A new study claims that by improving the range and quality of high street restaurants the decline of the UK’s town centres could be halted. The survey of more than 2,000 UK adults revealed that people are greatly influenced to visit the high street by food and leisure facilities and, furthermore, that better quality facilities would increase footfall and draw online shoppers away from their computer screens.
More than a quarter of those aged 55 years old of over stated that they enjoyed visiting restaurants in their respective town centres whilst 29% of respondents added that the availability of better quality restaurants would improve their local high street.
As one might’ve predicated, young people were found to be the least likely to make the trip into town with nearly three quarters of 18-34 years olds saying they preferred to shop online. That’s compared with less than half of over 35 year olds.
James Lass, Fund Manager at Schroder UK Real Estate – the firm partly responsible, alongside Legal & General Capital, for financing the study – corroborated such a trend in online shopping habits. He added that, by offering a greater variety of retail, leisure and dining experiences, town centres could fight back against the rise of e-commerce and draw locals back into town.
The research on the UK’s food landscape comes after a study by Raymond Blanc’s Brasserie Blanc restaurant group also shared a negative outlook on the UK’s fare with 62% of respondents describing high street chains’ food was “far too basic”. In fact, almost three quarters of 18-24 year olds in Blanc’s survey said that they wanted more “inspiring” menus as well as more “daring” dishes.

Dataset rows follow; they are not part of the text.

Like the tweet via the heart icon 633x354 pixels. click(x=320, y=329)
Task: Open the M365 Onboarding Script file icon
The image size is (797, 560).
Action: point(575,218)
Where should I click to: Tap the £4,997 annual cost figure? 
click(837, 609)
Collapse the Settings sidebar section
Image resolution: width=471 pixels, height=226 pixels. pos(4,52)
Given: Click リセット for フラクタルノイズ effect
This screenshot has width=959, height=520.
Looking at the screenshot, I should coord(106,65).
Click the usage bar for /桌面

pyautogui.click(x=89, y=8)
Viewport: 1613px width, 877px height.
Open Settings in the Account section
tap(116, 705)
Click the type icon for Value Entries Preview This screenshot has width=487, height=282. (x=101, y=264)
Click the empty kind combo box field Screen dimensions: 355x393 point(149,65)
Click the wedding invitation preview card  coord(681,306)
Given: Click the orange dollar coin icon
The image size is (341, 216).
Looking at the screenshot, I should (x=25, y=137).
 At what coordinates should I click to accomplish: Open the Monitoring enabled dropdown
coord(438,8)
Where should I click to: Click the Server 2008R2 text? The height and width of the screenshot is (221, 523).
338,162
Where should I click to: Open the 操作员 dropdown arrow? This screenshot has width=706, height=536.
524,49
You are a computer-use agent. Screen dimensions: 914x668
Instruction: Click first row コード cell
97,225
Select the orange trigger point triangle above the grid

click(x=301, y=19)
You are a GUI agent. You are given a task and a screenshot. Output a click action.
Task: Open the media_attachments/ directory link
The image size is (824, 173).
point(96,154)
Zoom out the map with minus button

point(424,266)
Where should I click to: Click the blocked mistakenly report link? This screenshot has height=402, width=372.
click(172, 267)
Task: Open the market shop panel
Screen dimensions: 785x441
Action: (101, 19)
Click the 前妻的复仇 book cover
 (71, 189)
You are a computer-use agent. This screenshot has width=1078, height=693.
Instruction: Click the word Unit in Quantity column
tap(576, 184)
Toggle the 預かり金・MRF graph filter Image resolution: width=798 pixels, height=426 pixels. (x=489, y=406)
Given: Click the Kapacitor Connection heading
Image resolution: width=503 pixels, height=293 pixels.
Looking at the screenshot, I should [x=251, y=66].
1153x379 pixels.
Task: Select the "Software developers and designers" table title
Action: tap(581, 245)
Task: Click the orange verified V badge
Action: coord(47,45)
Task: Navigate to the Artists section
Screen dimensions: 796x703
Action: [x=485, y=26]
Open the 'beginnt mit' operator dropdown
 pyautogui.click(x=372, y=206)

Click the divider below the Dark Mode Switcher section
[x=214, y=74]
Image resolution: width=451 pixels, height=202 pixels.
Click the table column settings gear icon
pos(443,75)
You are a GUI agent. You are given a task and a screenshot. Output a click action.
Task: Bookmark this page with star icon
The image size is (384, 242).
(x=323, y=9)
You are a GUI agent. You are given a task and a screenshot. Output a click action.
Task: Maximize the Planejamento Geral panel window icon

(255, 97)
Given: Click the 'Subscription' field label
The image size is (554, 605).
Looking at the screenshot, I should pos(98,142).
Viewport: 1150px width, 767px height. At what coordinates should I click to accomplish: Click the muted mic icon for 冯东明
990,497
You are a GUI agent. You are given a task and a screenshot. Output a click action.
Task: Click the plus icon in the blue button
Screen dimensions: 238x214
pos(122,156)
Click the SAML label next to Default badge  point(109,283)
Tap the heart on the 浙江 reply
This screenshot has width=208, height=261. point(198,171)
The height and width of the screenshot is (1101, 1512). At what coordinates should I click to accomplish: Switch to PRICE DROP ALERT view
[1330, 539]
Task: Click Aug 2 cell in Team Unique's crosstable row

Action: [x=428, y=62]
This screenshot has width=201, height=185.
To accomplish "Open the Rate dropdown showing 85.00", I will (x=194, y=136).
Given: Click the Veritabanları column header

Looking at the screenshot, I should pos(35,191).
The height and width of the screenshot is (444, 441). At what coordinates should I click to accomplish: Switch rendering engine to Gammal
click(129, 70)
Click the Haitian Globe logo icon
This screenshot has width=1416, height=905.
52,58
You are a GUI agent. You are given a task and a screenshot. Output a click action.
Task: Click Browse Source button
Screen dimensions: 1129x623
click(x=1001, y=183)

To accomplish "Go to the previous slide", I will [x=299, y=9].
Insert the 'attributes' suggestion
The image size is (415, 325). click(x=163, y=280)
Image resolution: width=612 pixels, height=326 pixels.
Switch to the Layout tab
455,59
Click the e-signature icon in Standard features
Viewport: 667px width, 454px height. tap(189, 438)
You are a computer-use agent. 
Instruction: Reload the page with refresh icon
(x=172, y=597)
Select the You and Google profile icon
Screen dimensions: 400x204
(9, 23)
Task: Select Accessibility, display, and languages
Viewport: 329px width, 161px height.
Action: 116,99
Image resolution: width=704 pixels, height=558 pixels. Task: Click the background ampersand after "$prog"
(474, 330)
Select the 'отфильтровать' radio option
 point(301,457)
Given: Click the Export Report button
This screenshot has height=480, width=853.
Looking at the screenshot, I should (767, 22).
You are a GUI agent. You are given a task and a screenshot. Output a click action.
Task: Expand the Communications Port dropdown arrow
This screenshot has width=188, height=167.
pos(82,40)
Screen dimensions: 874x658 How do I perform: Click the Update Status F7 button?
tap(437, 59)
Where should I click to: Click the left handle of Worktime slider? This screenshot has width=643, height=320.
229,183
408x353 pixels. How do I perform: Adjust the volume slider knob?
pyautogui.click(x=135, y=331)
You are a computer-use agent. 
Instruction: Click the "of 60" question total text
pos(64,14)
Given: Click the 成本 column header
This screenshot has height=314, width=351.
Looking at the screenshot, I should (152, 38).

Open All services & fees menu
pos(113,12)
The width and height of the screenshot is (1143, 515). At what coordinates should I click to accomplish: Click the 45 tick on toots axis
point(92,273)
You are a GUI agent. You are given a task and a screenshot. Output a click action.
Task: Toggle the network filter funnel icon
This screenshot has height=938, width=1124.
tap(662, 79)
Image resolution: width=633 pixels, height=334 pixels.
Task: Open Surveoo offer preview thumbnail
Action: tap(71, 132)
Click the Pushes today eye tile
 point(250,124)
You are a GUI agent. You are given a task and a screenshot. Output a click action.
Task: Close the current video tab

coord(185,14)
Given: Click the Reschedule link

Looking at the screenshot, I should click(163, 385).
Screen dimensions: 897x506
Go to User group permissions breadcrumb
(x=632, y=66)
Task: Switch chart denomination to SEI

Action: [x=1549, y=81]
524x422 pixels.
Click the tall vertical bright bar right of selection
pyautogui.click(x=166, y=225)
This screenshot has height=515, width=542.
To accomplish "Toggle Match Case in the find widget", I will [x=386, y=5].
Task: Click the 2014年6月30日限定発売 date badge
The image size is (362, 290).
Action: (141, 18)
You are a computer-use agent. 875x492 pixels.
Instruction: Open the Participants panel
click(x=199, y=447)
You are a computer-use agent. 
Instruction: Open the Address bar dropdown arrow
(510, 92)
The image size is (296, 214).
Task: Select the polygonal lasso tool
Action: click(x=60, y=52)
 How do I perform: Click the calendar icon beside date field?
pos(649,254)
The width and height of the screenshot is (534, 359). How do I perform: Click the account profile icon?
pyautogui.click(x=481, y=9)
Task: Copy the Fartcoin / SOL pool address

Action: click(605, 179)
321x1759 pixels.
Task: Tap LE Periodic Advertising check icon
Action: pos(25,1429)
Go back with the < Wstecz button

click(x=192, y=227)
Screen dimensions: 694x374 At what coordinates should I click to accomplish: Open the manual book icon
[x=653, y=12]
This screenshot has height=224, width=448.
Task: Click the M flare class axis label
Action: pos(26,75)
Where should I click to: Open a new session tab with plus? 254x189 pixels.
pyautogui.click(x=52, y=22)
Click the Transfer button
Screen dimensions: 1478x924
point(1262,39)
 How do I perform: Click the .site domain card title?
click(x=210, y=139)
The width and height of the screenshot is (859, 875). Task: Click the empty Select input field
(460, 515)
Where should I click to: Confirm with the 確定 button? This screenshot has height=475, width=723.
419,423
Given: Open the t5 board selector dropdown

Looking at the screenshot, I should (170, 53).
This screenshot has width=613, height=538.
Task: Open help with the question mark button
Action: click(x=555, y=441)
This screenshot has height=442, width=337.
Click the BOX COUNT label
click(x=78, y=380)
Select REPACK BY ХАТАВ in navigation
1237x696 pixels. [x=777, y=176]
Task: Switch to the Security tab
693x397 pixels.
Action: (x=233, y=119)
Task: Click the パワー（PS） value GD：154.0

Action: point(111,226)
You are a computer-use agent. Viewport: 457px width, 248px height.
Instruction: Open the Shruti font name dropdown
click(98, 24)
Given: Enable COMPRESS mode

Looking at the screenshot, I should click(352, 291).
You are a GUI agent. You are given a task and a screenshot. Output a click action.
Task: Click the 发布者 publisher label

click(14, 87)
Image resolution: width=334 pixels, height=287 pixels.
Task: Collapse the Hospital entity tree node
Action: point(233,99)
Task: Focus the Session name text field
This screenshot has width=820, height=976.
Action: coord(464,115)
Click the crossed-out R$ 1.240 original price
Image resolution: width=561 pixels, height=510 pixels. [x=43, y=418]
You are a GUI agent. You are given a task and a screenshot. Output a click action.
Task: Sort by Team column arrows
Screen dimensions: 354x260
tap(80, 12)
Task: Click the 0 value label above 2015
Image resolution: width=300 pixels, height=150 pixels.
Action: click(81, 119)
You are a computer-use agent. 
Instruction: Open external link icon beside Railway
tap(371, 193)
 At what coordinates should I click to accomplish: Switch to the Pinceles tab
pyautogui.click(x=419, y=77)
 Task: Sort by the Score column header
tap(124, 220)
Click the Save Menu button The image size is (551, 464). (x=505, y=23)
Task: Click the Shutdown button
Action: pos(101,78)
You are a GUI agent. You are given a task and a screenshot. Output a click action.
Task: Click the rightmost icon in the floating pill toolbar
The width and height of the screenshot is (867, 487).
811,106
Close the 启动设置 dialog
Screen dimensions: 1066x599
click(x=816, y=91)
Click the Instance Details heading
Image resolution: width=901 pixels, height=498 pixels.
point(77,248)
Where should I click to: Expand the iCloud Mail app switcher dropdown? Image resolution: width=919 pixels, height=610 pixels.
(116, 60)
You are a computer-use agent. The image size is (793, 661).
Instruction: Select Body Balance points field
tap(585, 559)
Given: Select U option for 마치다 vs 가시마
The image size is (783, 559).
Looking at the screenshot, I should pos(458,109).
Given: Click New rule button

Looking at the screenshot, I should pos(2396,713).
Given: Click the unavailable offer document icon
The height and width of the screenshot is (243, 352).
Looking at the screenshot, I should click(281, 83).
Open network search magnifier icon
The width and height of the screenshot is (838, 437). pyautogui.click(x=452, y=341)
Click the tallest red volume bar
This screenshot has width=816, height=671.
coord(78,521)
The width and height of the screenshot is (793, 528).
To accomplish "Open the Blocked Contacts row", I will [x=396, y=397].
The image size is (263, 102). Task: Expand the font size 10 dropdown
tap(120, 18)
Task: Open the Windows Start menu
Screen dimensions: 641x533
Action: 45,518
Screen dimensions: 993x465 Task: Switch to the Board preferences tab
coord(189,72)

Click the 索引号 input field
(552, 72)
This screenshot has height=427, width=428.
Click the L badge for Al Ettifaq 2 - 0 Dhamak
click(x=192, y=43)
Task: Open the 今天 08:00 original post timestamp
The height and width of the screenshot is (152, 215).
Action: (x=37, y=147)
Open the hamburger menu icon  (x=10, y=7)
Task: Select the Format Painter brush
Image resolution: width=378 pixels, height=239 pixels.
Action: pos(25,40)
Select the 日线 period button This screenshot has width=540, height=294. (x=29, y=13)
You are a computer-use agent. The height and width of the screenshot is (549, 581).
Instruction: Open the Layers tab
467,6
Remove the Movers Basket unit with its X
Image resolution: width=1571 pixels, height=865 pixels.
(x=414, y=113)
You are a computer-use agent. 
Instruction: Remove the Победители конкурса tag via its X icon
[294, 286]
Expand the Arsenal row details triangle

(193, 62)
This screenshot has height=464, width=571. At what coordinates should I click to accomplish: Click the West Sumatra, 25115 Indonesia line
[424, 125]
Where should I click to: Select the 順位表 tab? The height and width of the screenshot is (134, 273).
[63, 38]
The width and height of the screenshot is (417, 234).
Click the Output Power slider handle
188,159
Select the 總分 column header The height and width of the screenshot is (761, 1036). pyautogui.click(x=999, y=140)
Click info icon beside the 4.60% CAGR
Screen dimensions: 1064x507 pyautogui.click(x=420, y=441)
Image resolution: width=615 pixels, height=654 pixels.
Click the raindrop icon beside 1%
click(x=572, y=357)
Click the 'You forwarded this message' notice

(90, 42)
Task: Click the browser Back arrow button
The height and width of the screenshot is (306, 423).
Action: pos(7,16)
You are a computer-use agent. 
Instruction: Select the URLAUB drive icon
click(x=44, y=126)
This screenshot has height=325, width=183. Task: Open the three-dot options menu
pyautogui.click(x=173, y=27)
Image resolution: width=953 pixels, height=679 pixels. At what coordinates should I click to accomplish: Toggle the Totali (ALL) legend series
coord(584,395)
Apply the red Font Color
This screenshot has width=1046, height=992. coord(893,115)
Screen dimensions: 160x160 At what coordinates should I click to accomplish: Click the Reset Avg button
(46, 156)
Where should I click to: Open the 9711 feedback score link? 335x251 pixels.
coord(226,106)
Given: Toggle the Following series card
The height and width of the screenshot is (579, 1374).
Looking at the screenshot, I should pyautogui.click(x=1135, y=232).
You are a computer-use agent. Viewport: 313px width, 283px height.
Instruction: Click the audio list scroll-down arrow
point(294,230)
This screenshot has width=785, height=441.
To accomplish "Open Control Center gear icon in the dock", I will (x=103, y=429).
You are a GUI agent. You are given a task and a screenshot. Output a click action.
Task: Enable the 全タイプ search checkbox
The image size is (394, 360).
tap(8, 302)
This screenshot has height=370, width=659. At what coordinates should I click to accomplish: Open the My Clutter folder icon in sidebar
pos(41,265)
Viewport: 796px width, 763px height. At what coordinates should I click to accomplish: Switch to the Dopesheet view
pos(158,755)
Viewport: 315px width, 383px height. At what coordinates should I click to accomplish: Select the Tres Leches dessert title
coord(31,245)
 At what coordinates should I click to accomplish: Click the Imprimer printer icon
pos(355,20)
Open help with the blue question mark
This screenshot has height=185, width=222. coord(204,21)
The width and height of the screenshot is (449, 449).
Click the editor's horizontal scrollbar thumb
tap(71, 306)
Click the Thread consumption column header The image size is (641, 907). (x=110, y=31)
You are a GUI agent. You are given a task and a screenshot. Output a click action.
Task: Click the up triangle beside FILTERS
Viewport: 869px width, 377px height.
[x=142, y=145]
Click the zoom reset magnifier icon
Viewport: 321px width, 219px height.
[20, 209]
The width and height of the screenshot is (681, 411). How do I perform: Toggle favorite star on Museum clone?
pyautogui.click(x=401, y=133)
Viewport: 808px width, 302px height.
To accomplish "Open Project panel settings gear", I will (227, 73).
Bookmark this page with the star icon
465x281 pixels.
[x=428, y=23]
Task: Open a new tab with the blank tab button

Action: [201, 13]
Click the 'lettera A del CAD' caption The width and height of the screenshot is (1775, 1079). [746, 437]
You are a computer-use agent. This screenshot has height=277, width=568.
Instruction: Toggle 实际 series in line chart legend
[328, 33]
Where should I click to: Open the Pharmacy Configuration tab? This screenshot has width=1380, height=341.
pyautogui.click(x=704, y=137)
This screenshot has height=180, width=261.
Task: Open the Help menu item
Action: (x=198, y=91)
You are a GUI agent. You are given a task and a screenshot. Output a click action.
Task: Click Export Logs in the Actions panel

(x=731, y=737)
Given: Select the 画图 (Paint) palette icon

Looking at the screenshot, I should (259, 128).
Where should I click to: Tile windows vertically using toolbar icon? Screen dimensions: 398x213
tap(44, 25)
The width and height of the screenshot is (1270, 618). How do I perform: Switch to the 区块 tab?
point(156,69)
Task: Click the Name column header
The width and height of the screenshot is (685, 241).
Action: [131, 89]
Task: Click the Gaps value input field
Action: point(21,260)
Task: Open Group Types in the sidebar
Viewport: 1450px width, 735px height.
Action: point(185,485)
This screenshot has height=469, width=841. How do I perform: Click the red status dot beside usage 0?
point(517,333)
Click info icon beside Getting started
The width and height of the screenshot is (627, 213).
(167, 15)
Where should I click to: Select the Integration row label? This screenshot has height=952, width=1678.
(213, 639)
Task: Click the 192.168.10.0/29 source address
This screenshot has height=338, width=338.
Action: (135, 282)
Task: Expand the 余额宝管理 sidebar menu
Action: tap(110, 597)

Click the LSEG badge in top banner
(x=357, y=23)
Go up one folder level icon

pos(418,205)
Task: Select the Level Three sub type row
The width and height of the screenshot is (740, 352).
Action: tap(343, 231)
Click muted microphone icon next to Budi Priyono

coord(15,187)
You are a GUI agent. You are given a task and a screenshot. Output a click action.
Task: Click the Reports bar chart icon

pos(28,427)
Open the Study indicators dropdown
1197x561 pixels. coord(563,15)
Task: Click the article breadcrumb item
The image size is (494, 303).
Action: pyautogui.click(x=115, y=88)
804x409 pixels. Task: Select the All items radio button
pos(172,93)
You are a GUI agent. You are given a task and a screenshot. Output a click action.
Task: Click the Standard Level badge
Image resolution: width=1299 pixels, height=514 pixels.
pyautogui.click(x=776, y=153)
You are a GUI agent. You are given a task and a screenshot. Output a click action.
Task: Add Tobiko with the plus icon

Commenting on the findings of Schroder UK Real Estate and Legal & General Capital, Richard Poyser, Retail Leasing Manager for the latter was quick to draw on the positives. He described it as “reassuring” that so many would still prefer to shop in person, on the high street – particularly amidst claims that the high street has died a death. Like James Lass, he encouraged town centres to do more in the way of variety, suggesting that – for young people in particular – shopping is a social experience and the retail landscape should reflect that.
Schroder UK Real Estate and Legal & General Capital teamed up for the study under their joint venture, the Bracknell Regeneration Partnership. The two companies plan to invest a handsome £768m on the regeneration of the Bracknell Forest Borough and it is through such research that they continue to finalise development plans. As yet, the £240m development of a retail, leisure and restaurant area has been confirmed, to be known as The Lexicon Bracknell. And with the findings of this recent survey in mind, it looks to be a good move for the pair.